In September 2020, the Liberal Party endorsed Lee as its preferred candidate for president of the South Australian Legislative Council, alongside Josh Teague for Speaker, at a party meeting in Hahndorf. Lee won the party vote against John Dawkins by seven votes to two. However, Dawkins was ultimately elected president by the council and subsequently expelled from the Liberal Party.
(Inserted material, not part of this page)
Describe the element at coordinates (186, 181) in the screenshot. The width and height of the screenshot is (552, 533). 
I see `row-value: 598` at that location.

Lee's appointment drew scrutiny due to her links with the Xinjiang Association, which denies persecution of China's Uyghur minority. Reports claimed she advised MPs against meeting the Falun Gong group to avoid offending Beijing and supported South Australia joining the One Belt, One Road initiative. She has hosted the Xinjiang Association in Parliament, attended its events alongside Chinese consular officials, and spoken at pro-Beijing functions. Uyghur community leaders in South Australia say Lee has not engaged with their community and accuse the association of acting as a propaganda front.
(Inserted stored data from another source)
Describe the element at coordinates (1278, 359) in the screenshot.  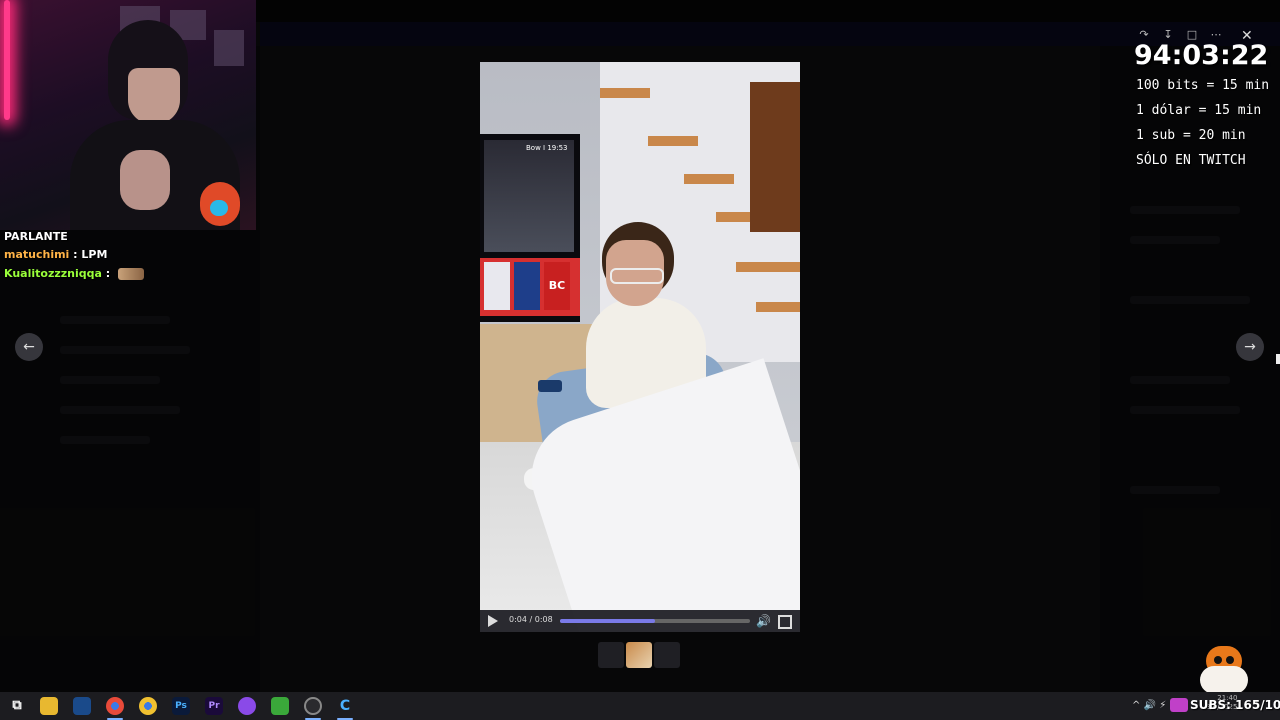
I see `mouse-cursor-icon` at that location.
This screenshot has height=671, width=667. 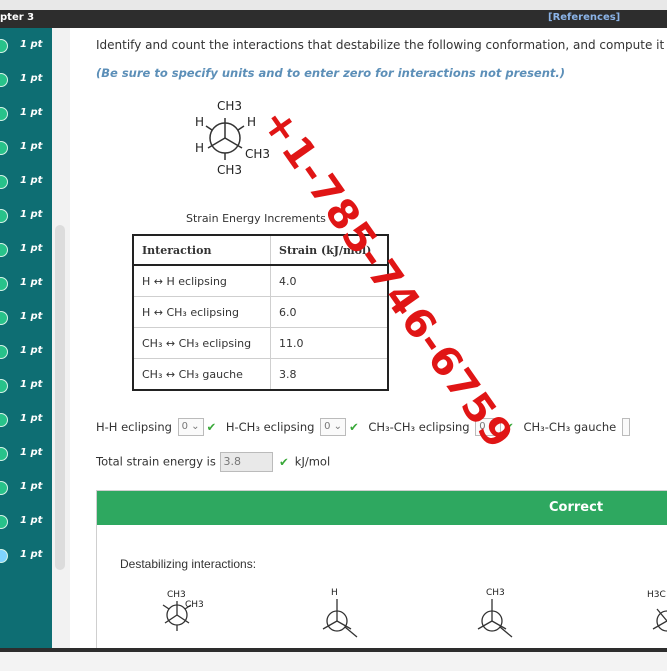 I want to click on hch3-select: 0 ⌄, so click(x=334, y=427).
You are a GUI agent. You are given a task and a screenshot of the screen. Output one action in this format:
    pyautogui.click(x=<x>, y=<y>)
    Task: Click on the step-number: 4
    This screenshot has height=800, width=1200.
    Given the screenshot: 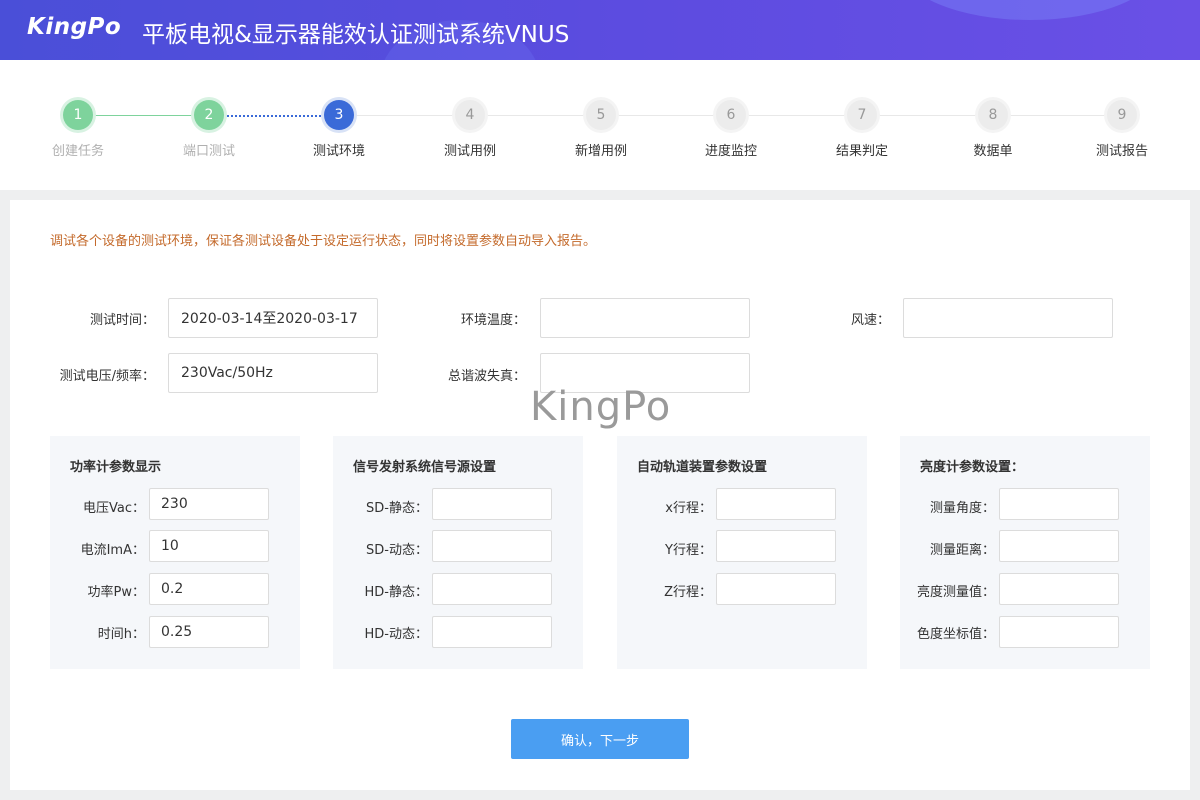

Concern over her ties led Tony Pasin, Nicolle Flint, and Alex Antic to call for an inquiry, and an online petition requested ASIO investigate her apparent connections to the CCP. Lee denied the allegations, describing them as unfounded and part of a smear campaign motivated by sexism, racism, and political opposition to her candidacy. She defended her work with multicultural groups, including the Xinjiang Association. Following media reports, photos of Lee at association events were removed from her social media accounts, and some federal MPs urged a national security investigation into her reported links to the Chinese government.
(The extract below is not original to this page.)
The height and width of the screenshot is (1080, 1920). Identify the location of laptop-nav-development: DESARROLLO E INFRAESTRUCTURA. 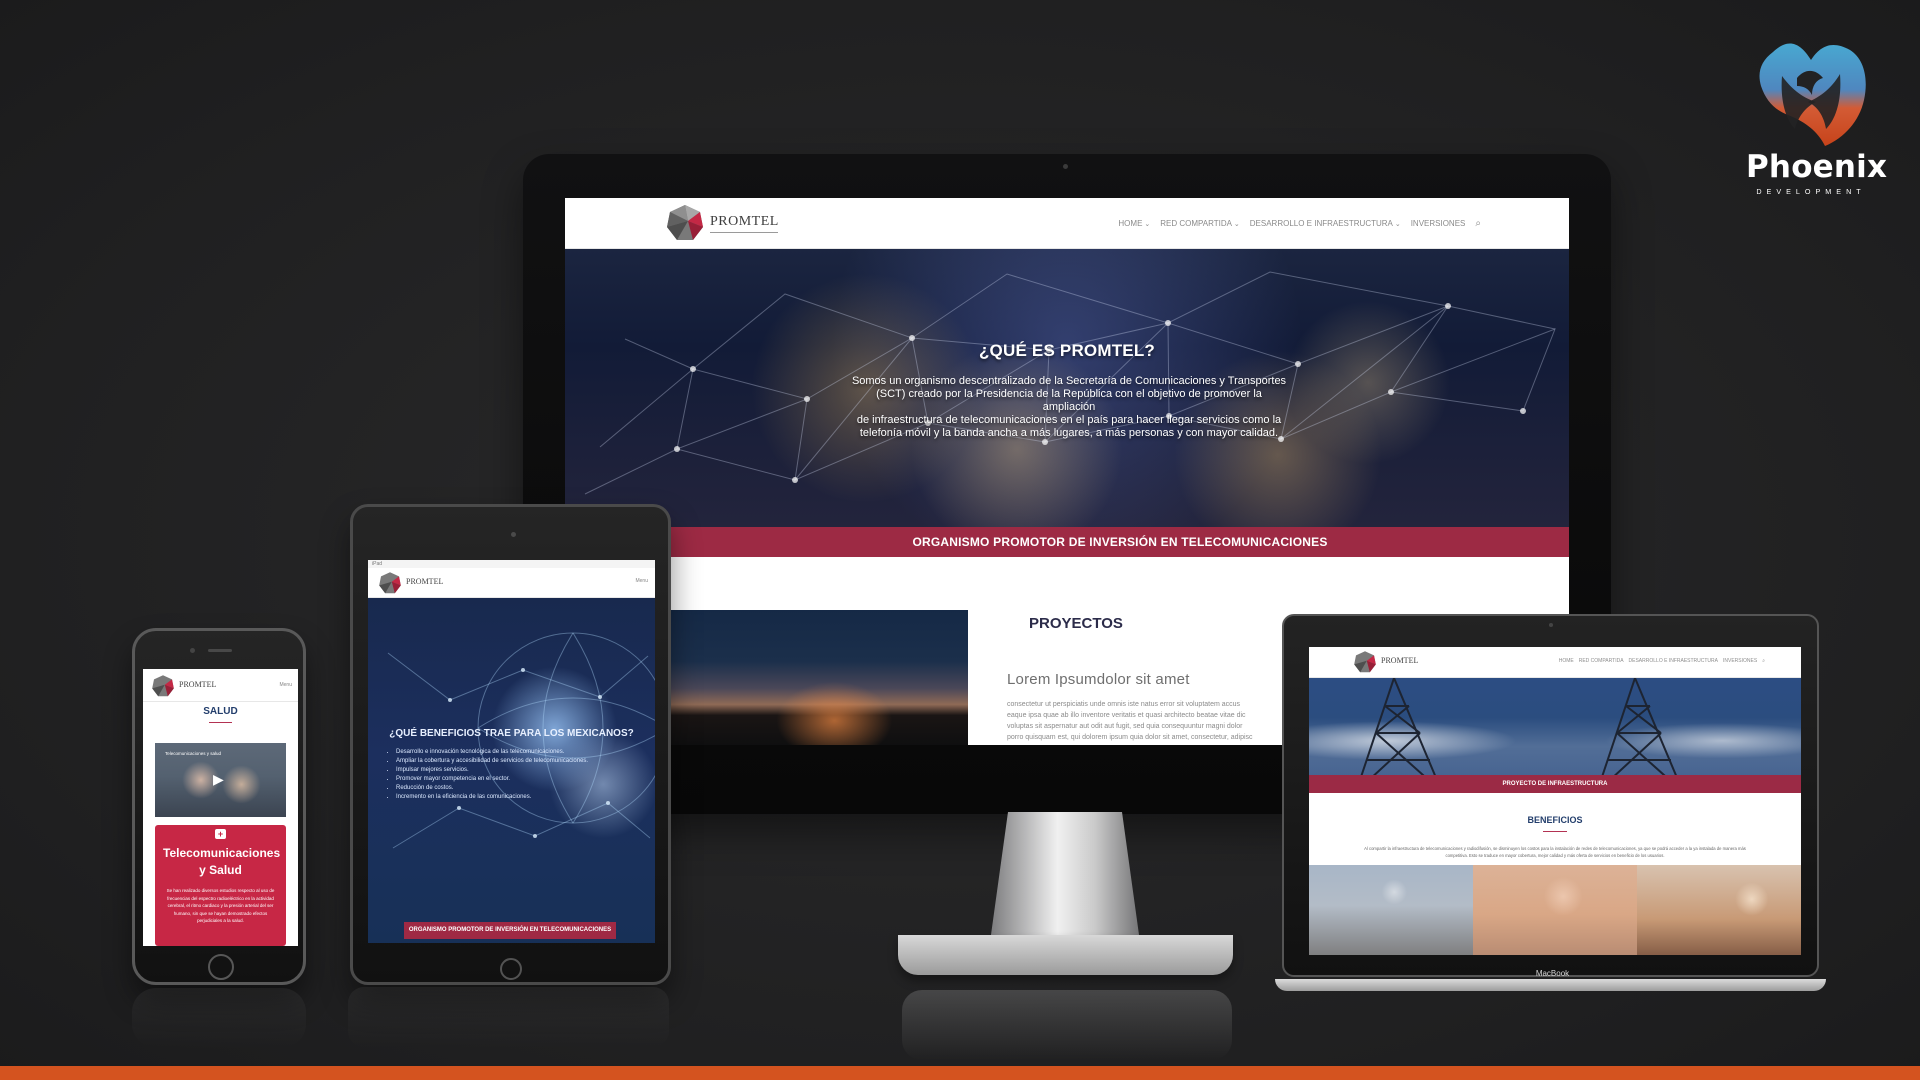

In September 2020, Lee was selected by the Liberal Party as its preferred candidate to become President of the South Australian Legislative Council, where the party did not hold a majority. Dawkins also nominated for the role and was elected by the council, leading to his expulsion from the Liberal Party. From 21 April 2022 to 29 January 2023, Lee served as Shadow Minister for Communities. She also held the positions of Shadow Minister for Multicultural South Australia and Shadow Minister for Tourism and Hospitality from 21 April 2022 to 19 August 2024. On 19 April 2022, she was appointed Deputy Leader of the Opposition in the Legislative Council, a role she retained until 10 January 2025. Additionally, from 19 April 2024 to 10 January 2025, she served as Shadow Minister for Multicultural Affairs, and from 19 August 2024 to 10 January 2025, as Shadow Minister for Tourism.

In October 2024, Lee said she was "blindsided by fear" and entered "panic mode" after being put in a situation that made her fear for her Upper House preselection. This pressure led her to withdraw from a pairing arrangement with Michelle Lensink, who was on medical leave for cancer treatment, just minutes before a vote on abortion legislation, forcing Lensink to rush to Parliament. Lee described the incident as a "horrible experience" and said she felt "very vulnerable," without naming who in the party was responsible. On 10 January 2025, Lee resigned from the Liberal Party to sit as an Independent, citing the 2023 parliamentary dispute over abortion legislation and concerns about her preselection position as key factors. She stepped down from her Shadow Portfolios, with Vincent Tarzia expressing disappointment.

=== Jing Lee – Better Community ===

On 19 May 2025, Lee announced the formation of Jing Lee – Better Community, a new political party. The party was officially registered on 22 May 2025.

Better Community ran two candidates for the Legislative Council at the 2026 South Australian state election: Lee and support candidate Danny Caiazza. The party did not recommend preferences to any other parties. Neither candidate was successful.

As of August 2026, the party remains registered.

Following her retirement from parliament at the 2026 State Election, Lee was granted the title The Honourable for life by the Governor.